Ce qu'il faut retenir
Oui, l'Ecklonia cava agit sur le follicule — mais en laboratoire seulement. Ses polyphénols marins font se multiplier les cellules de la racine du cheveu et allongent la tige en culture ; ils freinent aussi, en éprouvette, l'enzyme qui fabrique la DHT. Chez l'humain, aucun essai n'a encore testé l'algue seule sur le cuir chevelu : un actif prometteur, pas un traitement établi.
- Algue brune de Corée, riche en phlorotannins — une famille d'antioxydants que seules les algues brunes fabriquent
- En laboratoire : les cellules de la racine se multiplient 30 % plus vite, et des cheveux humains en culture poussent 30 % plus long en 9 jours (cellules de 12 donneurs)
- Chez la souris : relance de la phase de pousse plus rapide qu'un placebo — le minoxidil, testé en parallèle, agissait encore plus tôt
- En éprouvette, le dieckol freine l'enzyme qui fabrique la DHT — à des concentrations très supérieures à celles d'un médicament
- Seul essai chez l'homme : des injections d'un mélange exosomes + Ecklonia + thuya chez 20 hommes — l'algue n'y est pas isolée
- Deux des trois études de laboratoire impliquent un fabricant d'extraits
- Niveau de preuve : données préliminaires, pas encore d'essai humain avec l'algue seule — à surveiller
Profil de l'actif
Ecklonia cava est une grande algue brune comestible qui pousse au large de l'île de Jeju, en Corée du Sud, et des côtes japonaises. Au Japon, une croyance ancienne associe la consommation d'algues à la beauté des cheveux — on la retrouve dès le Dit du Genji, au XIe siècle — sans qu'aucune donnée n'ait jamais relié algues et calvitie.

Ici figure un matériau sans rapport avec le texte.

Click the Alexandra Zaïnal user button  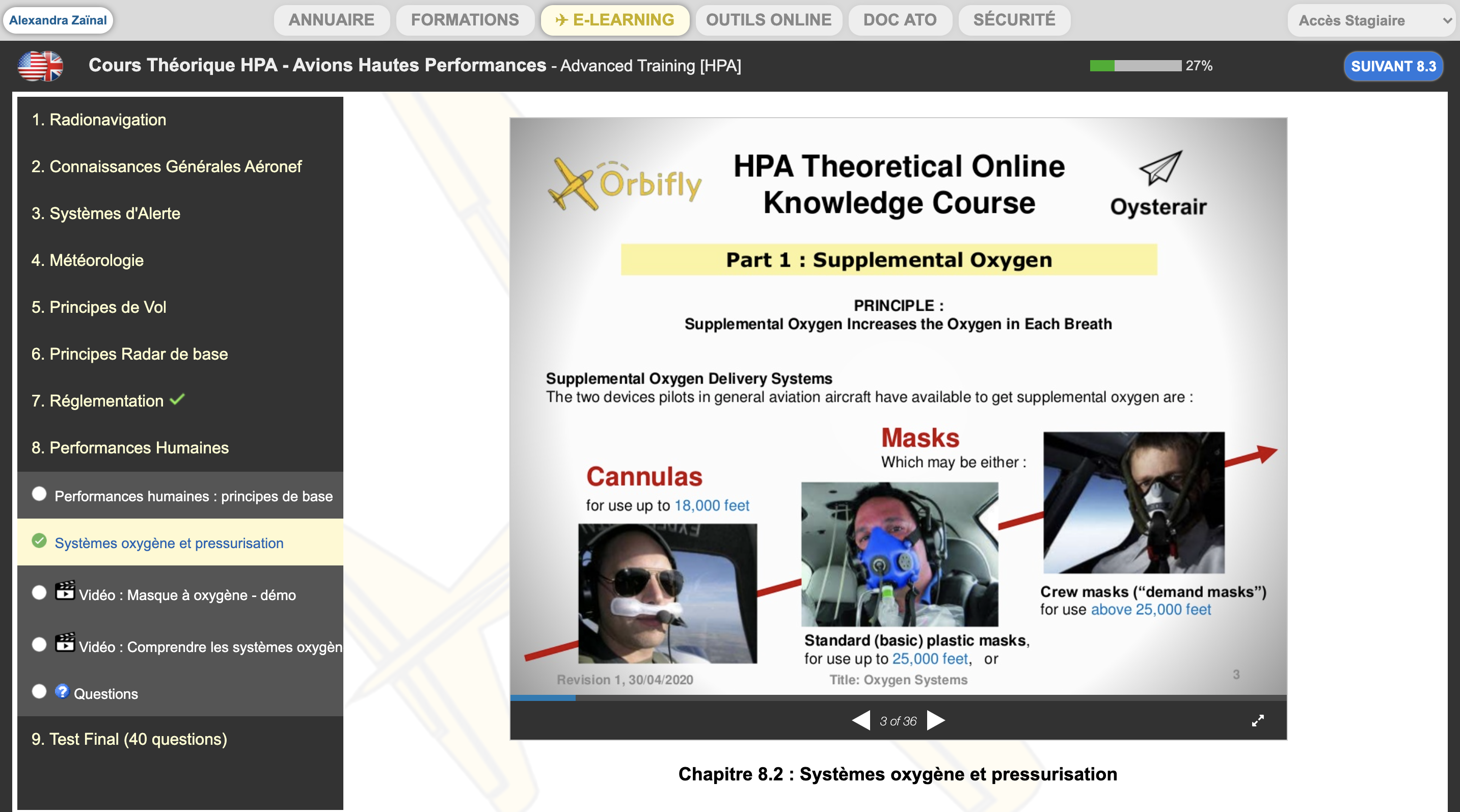(58, 20)
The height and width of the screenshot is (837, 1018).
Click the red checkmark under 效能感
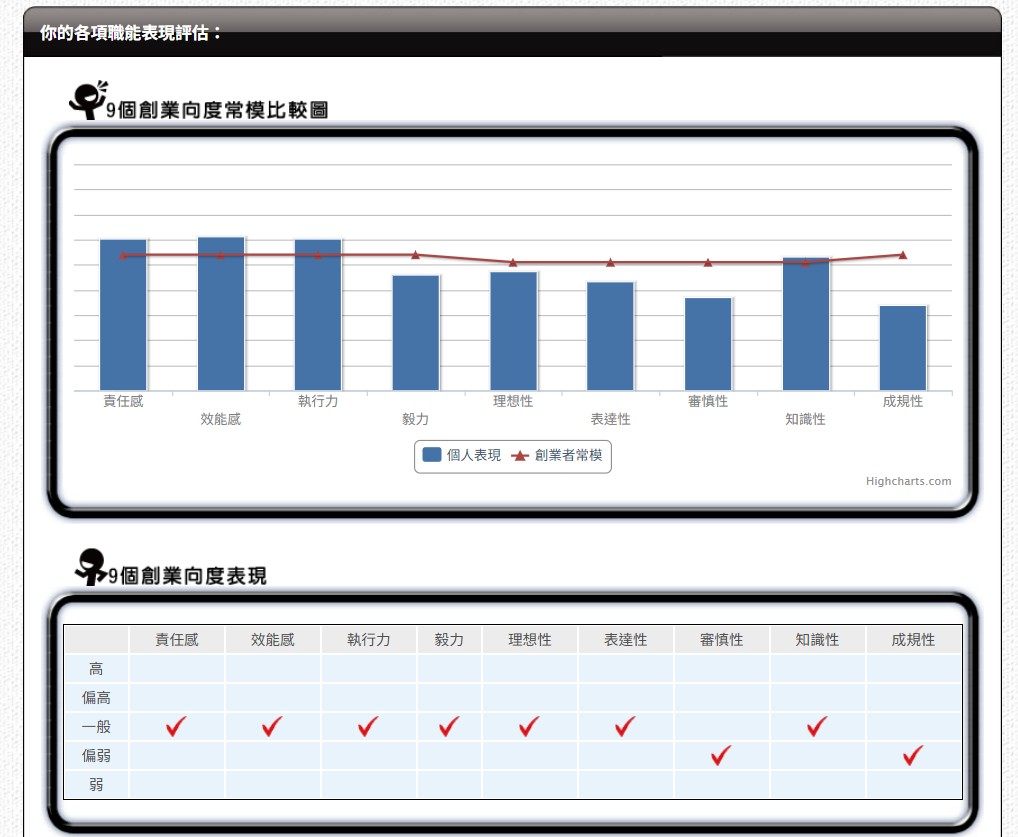[272, 727]

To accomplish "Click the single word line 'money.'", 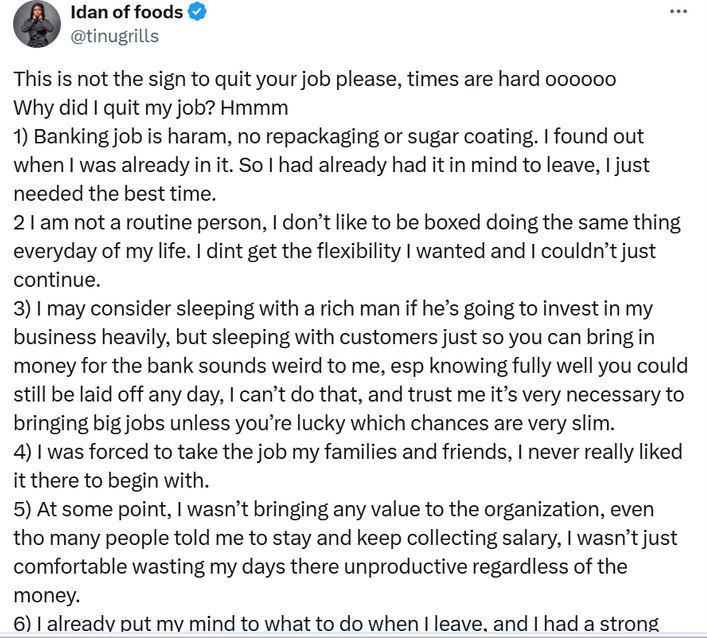I will coord(47,596).
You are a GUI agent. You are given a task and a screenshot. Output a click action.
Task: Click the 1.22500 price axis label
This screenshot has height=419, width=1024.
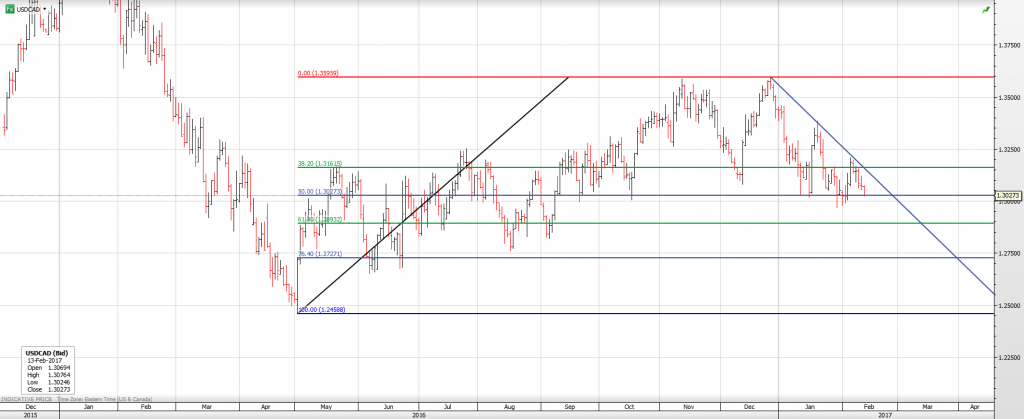[x=1008, y=357]
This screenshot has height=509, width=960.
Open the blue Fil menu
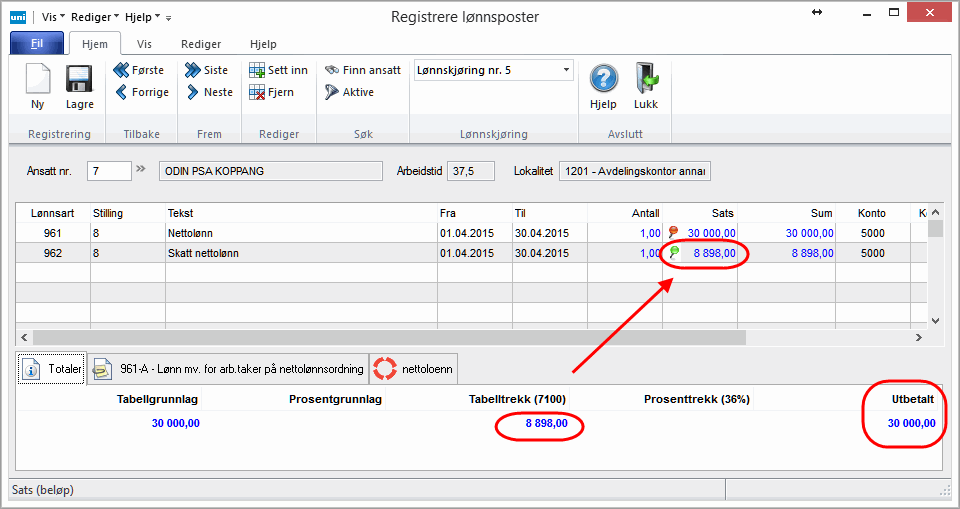pos(36,44)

Ce qui intéresse la recherche capillaire, c'est sa richesse en phlorotannins, une famille d'antioxydants que seules les algues brunes fabriquent. Les plus étudiés s'appellent dieckol, eckol et phlorofucofuroeckol A. Entre 2012 et 2016, trois équipes coréennes les ont testés sur des cellules de cheveux humains et chez la souris, avec des résultats cohérents. Depuis, un seul essai clinique a impliqué l'algue chez l'homme — dans un mélange injecté, ce qui empêche de lui attribuer le résultat.
Comment ça marche : trois voies d'action sur le follicule
Ecklonia cava cible la papille dermique — le petit amas de cellules à la base du follicule qui décide si le cheveu pousse, combien de temps, et à quelle épaisseur. Quand ces cellules sont agressées par la DHT, le stress oxydatif ou l'inflammation, le cheveu s'affine jusqu'à disparaître : c'est la miniaturisation. Les trois voies ci-dessous ont toutes été observées en laboratoire.
Elle réveille la racine du cheveu
Les polyphénols purifiés de l'algue font se multiplier les cellules de la papille dermique humaine d'environ 30 %. Dans ces cellules, deux « messagers de croissance » augmentent : l'IGF-1, qui prolonge la phase de pousse (×3), et le VEGF, qui irrigue la racine (×2). Résultat concret : des follicules humains en culture ont produit une tige 30 % plus longue en 9 jours. Un détail compte : cet effet n'apparaît qu'à une faible dose précise ; plus concentré ne marche pas mieux.
Elle freine l'enzyme qui fabrique la DHT — en éprouvette
Dans l'alopécie androgénétique, la 5α-réductase transforme la testostérone en DHT, qui fait rétrécir le follicule. Le dieckol bloque cette enzyme en laboratoire, de façon proportionnelle à la dose. À la concentration la plus forte testée, il fait aussi bien que le finastéride servant de témoin — mais à une concentration des dizaines de milliers de fois plus élevée. C'est une piste, pas un équivalent du médicament.
Elle protège la racine des radicaux libres
Le stress oxydatif est un facteur aggravant reconnu de la chute : il pousse la papille dermique à sécréter un signal qui freine la pousse. Les phlorotannins réduisent la quantité de radicaux libres dans les cellules de la racine, de 10 à 20 % selon le composé. Un effet réel mais modeste, cohérent avec leur nature antioxydante.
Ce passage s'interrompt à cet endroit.